*** Block opens ***

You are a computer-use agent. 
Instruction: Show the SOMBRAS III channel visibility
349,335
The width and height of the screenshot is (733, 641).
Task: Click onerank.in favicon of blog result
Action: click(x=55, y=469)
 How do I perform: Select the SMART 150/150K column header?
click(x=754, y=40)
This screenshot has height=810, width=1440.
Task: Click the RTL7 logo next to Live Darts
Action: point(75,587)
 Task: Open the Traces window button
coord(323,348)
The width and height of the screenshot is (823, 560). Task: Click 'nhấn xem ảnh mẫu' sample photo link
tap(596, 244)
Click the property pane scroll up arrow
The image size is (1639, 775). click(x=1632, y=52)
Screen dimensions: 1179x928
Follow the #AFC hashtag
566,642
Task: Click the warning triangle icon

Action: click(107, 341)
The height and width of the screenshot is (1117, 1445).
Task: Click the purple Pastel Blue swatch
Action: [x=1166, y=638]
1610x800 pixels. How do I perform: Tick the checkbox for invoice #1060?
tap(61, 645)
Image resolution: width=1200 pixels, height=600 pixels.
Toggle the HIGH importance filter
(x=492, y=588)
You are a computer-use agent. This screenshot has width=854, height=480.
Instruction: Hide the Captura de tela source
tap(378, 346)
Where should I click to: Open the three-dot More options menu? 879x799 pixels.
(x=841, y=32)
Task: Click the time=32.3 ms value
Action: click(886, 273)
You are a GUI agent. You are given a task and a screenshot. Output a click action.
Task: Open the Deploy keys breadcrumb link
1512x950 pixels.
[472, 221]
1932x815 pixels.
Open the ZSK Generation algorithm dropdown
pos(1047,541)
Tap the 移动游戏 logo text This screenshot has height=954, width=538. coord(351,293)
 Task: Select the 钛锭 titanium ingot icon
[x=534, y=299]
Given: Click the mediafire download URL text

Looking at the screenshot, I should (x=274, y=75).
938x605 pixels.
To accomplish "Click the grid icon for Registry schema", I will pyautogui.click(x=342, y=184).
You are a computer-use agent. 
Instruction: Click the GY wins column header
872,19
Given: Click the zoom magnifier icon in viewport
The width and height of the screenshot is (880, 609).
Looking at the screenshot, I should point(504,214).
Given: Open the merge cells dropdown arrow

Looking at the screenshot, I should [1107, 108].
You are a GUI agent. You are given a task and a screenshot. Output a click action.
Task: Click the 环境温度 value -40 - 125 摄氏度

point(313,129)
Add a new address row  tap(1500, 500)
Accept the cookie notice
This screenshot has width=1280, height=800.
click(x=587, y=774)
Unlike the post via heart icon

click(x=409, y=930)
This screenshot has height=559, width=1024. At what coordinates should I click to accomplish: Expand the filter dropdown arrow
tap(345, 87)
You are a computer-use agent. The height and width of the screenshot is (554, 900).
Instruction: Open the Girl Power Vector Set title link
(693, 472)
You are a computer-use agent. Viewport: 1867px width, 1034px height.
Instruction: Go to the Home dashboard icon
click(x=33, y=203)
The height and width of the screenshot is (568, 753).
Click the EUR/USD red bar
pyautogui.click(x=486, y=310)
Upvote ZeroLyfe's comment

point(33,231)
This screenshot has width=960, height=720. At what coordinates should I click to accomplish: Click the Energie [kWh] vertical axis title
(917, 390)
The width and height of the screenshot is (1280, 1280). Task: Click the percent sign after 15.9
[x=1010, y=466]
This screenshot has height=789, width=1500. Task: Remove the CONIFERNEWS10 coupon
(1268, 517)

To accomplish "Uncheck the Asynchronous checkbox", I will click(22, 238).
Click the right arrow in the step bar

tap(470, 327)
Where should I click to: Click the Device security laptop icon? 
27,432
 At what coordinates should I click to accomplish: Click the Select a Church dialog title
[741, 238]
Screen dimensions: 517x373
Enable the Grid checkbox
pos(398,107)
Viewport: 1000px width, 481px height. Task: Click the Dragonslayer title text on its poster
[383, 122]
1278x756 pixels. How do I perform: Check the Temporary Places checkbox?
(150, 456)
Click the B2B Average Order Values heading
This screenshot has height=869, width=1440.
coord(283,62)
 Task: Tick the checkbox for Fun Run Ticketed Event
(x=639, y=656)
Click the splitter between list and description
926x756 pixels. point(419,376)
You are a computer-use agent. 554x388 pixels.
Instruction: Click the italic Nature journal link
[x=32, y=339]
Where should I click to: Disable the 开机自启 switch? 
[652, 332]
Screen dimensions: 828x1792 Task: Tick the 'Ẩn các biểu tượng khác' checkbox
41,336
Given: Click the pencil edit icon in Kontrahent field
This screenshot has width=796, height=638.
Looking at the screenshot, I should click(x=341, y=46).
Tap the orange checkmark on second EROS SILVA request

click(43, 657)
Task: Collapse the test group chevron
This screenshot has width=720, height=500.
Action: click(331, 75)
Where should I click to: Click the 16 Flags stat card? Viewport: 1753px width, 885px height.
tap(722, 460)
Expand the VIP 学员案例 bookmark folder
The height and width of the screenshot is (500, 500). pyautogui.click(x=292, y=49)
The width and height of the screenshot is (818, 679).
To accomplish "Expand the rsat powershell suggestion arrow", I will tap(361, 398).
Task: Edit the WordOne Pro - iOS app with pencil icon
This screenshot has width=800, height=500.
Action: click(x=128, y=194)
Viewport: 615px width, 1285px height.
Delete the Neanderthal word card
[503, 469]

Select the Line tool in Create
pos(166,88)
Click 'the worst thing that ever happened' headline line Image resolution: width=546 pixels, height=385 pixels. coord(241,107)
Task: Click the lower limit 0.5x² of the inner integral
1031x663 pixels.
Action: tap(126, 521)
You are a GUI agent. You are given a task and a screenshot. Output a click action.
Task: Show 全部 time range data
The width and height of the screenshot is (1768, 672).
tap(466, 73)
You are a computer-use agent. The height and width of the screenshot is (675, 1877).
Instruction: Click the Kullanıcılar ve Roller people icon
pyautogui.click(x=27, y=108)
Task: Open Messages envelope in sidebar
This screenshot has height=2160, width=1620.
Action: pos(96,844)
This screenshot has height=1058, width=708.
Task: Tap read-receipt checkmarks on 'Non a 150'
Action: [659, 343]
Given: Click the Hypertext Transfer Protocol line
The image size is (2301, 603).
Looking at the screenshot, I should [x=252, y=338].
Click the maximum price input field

*** Block closes ***

— Task to complete —
Output the entries above exactly, please, with nothing dropped.

— Output for this task —
You are a computer-use agent. 
Instruction: Show the SOMBRAS III channel visibility
349,335
The width and height of the screenshot is (733, 641).
Task: Click onerank.in favicon of blog result
Action: click(x=55, y=469)
 How do I perform: Select the SMART 150/150K column header?
click(x=754, y=40)
This screenshot has height=810, width=1440.
Task: Click the RTL7 logo next to Live Darts
Action: point(75,587)
 Task: Open the Traces window button
coord(323,348)
The width and height of the screenshot is (823, 560). Task: Click 'nhấn xem ảnh mẫu' sample photo link
tap(596, 244)
Click the property pane scroll up arrow
The image size is (1639, 775). click(x=1632, y=52)
Screen dimensions: 1179x928
Follow the #AFC hashtag
566,642
Task: Click the warning triangle icon

Action: click(107, 341)
The height and width of the screenshot is (1117, 1445).
Task: Click the purple Pastel Blue swatch
Action: [x=1166, y=638]
1610x800 pixels. How do I perform: Tick the checkbox for invoice #1060?
tap(61, 645)
Image resolution: width=1200 pixels, height=600 pixels.
Toggle the HIGH importance filter
(x=492, y=588)
You are a computer-use agent. This screenshot has width=854, height=480.
Instruction: Hide the Captura de tela source
tap(378, 346)
Where should I click to: Open the three-dot More options menu? 879x799 pixels.
(x=841, y=32)
Task: Click the time=32.3 ms value
Action: click(886, 273)
You are a GUI agent. You are given a task and a screenshot. Output a click action.
Task: Open the Deploy keys breadcrumb link
1512x950 pixels.
[472, 221]
1932x815 pixels.
Open the ZSK Generation algorithm dropdown
pos(1047,541)
Tap the 移动游戏 logo text This screenshot has height=954, width=538. coord(351,293)
 Task: Select the 钛锭 titanium ingot icon
[x=534, y=299]
Given: Click the mediafire download URL text

Looking at the screenshot, I should (x=274, y=75).
938x605 pixels.
To accomplish "Click the grid icon for Registry schema", I will pyautogui.click(x=342, y=184).
You are a computer-use agent. 
Instruction: Click the GY wins column header
872,19
Given: Click the zoom magnifier icon in viewport
The width and height of the screenshot is (880, 609).
Looking at the screenshot, I should point(504,214).
Given: Open the merge cells dropdown arrow

Looking at the screenshot, I should [1107, 108].
You are a GUI agent. You are given a task and a screenshot. Output a click action.
Task: Click the 环境温度 value -40 - 125 摄氏度

point(313,129)
Add a new address row  tap(1500, 500)
Accept the cookie notice
This screenshot has width=1280, height=800.
click(x=587, y=774)
Unlike the post via heart icon

click(x=409, y=930)
This screenshot has height=559, width=1024. At what coordinates should I click to accomplish: Expand the filter dropdown arrow
tap(345, 87)
You are a computer-use agent. The height and width of the screenshot is (554, 900).
Instruction: Open the Girl Power Vector Set title link
(693, 472)
You are a computer-use agent. Viewport: 1867px width, 1034px height.
Instruction: Go to the Home dashboard icon
click(x=33, y=203)
The height and width of the screenshot is (568, 753).
Click the EUR/USD red bar
pyautogui.click(x=486, y=310)
Upvote ZeroLyfe's comment

point(33,231)
This screenshot has width=960, height=720. At what coordinates should I click to accomplish: Click the Energie [kWh] vertical axis title
(917, 390)
The width and height of the screenshot is (1280, 1280). Task: Click the percent sign after 15.9
[x=1010, y=466]
This screenshot has height=789, width=1500. Task: Remove the CONIFERNEWS10 coupon
(1268, 517)

To accomplish "Uncheck the Asynchronous checkbox", I will click(22, 238).
Click the right arrow in the step bar

tap(470, 327)
Where should I click to: Click the Device security laptop icon? 
27,432
 At what coordinates should I click to accomplish: Click the Select a Church dialog title
[741, 238]
Screen dimensions: 517x373
Enable the Grid checkbox
pos(398,107)
Viewport: 1000px width, 481px height. Task: Click the Dragonslayer title text on its poster
[383, 122]
1278x756 pixels. How do I perform: Check the Temporary Places checkbox?
(150, 456)
Click the B2B Average Order Values heading
This screenshot has height=869, width=1440.
coord(283,62)
 Task: Tick the checkbox for Fun Run Ticketed Event
(x=639, y=656)
Click the splitter between list and description
926x756 pixels. point(419,376)
You are a computer-use agent. 554x388 pixels.
Instruction: Click the italic Nature journal link
[x=32, y=339]
Where should I click to: Disable the 开机自启 switch? 
[652, 332]
Screen dimensions: 828x1792 Task: Tick the 'Ẩn các biểu tượng khác' checkbox
41,336
Given: Click the pencil edit icon in Kontrahent field
This screenshot has width=796, height=638.
Looking at the screenshot, I should click(x=341, y=46).
Tap the orange checkmark on second EROS SILVA request

click(43, 657)
Task: Collapse the test group chevron
This screenshot has width=720, height=500.
Action: click(331, 75)
Where should I click to: Click the 16 Flags stat card? Viewport: 1753px width, 885px height.
tap(722, 460)
Expand the VIP 学员案例 bookmark folder
The height and width of the screenshot is (500, 500). pyautogui.click(x=292, y=49)
The width and height of the screenshot is (818, 679).
To accomplish "Expand the rsat powershell suggestion arrow", I will tap(361, 398).
Task: Edit the WordOne Pro - iOS app with pencil icon
This screenshot has width=800, height=500.
Action: click(x=128, y=194)
Viewport: 615px width, 1285px height.
Delete the Neanderthal word card
[503, 469]

Select the Line tool in Create
pos(166,88)
Click 'the worst thing that ever happened' headline line Image resolution: width=546 pixels, height=385 pixels. coord(241,107)
Task: Click the lower limit 0.5x² of the inner integral
1031x663 pixels.
Action: tap(126, 521)
You are a GUI agent. You are given a task and a screenshot. Output a click action.
Task: Show 全部 time range data
The width and height of the screenshot is (1768, 672).
tap(466, 73)
You are a computer-use agent. The height and width of the screenshot is (675, 1877).
Instruction: Click the Kullanıcılar ve Roller people icon
pyautogui.click(x=27, y=108)
Task: Open Messages envelope in sidebar
This screenshot has height=2160, width=1620.
Action: pos(96,844)
This screenshot has height=1058, width=708.
Task: Tap read-receipt checkmarks on 'Non a 150'
Action: [659, 343]
Given: Click the Hypertext Transfer Protocol line
The image size is (2301, 603).
Looking at the screenshot, I should [x=252, y=338].
Click the maximum price input field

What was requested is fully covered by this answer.